Rocinantes was a tapas bar that dominated the Bristol food scene in the late 1980s and 90s. It later became Quartier Vert, with its staff branching out to open the likes of Bordeaux Quay, a revitalised Bell’s Diner and Hart’s Bakery.

So Rosa has certainly got big shoes to fill, in a restaurant spread over two floors which was most recently The Townhouse and has been taken on by the Zazu’s Kitchen team (full disclosure: Bristol24/7 consultant publisher Dougal Templeton is a partner at Zazu’s Kitchen).

On their first Sunday lunch service, tapas were largely being overlooked in favour of roasts featuring Yorkshire puddings the size of baseball mitts, served next to sirloin (£16.95) pork belly (£16) and chicken (£15.50).

From a choice of three starters, the chicken and ham croquettes (£2) were creamy and moreish, and for mains a Catalan tomato fish stew (£14.50) needed a big spoon to fully appreciate its delights right down to the last dribble of broth: Cornish cod pan fried beautifully and accompanied by saffron potatoes, and hazelnut and parsley picada.

The Catalan tomato fish stew – proudly independent

For dessert, Rosa’s own take on churros was a posher version of the popular snack served on Spanish street corners at all hours of the day and night.

The globule of chocolate was deliciously salty and the churros crispy on the outside and fluffy on the inside and coated in copious amounts of sugar.

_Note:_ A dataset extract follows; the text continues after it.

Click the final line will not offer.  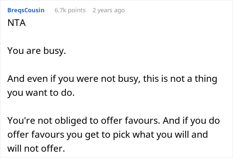coord(36,148)
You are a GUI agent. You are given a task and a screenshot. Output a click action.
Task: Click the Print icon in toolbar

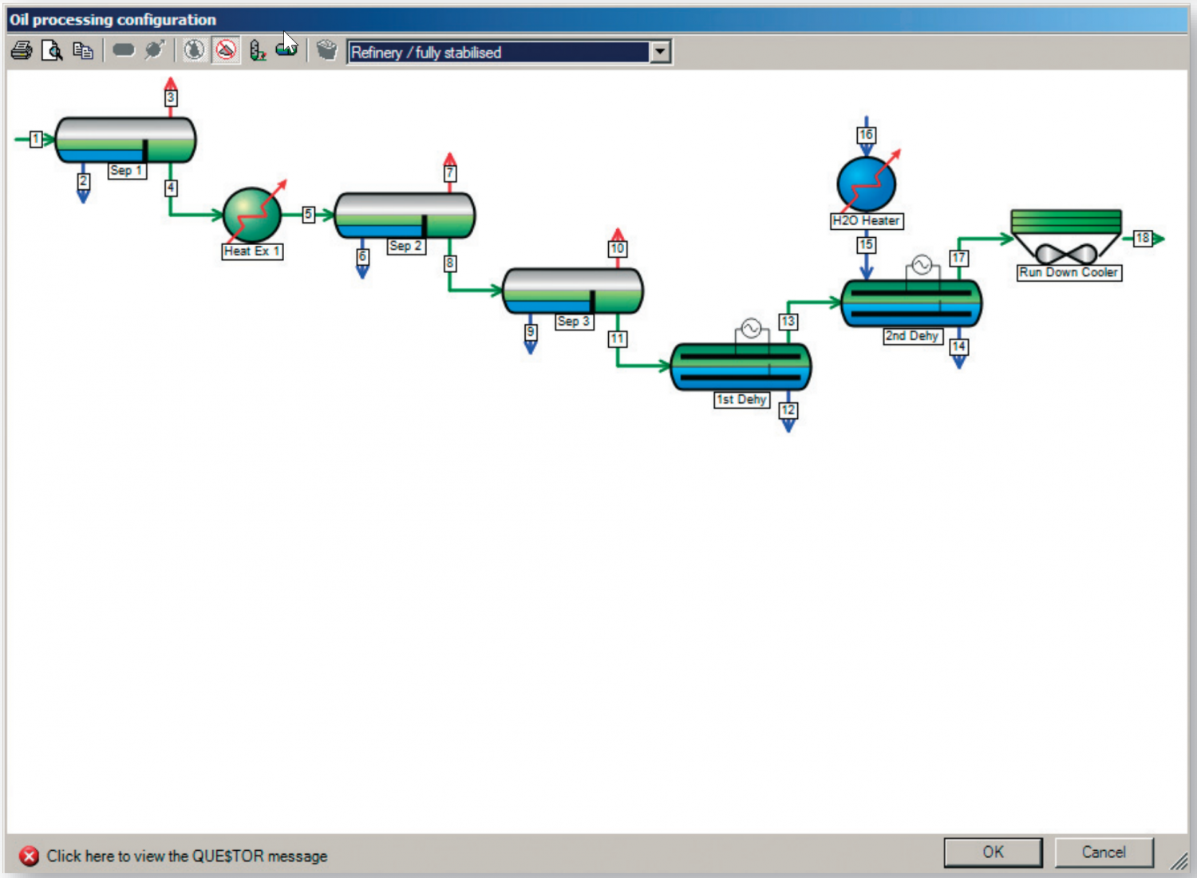pyautogui.click(x=22, y=51)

The only fault was that the churros were just a little too delicate for the chocolate, so not ideal for dipping but still a delectable dessert.

Across the other side of the table meanwhile, a scoop of chocolate ice cream was being gobbled with gusto.

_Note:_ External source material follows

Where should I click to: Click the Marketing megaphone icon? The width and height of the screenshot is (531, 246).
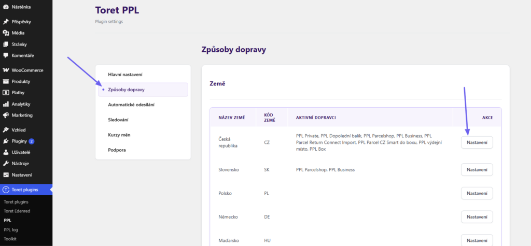5,115
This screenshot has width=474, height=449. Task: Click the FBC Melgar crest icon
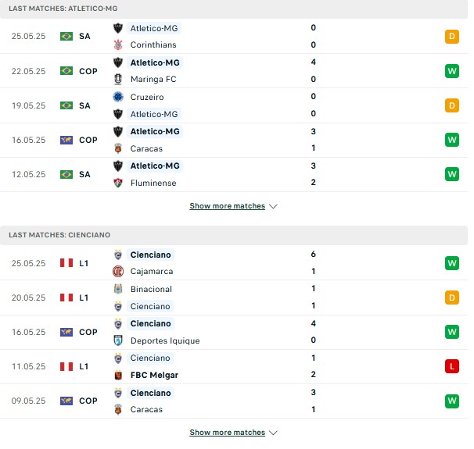(118, 375)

Adria’s beer, Inedit, was a fine accompaniment to the food, but this being a tapas bar there is a large selection of wine mostly available by the glass or carafe starting at £4.50 and going up to the most expensive bottle, a £48 Bordeaux from Chateau Paveil de Luze.

There are also half a dozen sherries, cocktails including several made with gin from Psychopomp only a few hundred metres away on St Michael’s Hill, beer from a regularly rotating selection of Bristol breweries, and a sparkling sake which the Rosa team say is “literally the best thing in the world”.

Featuring food and drink from across the globe, Rosa is a new restaurant doing justice to its proud heritage, whose menu deserves to be explored.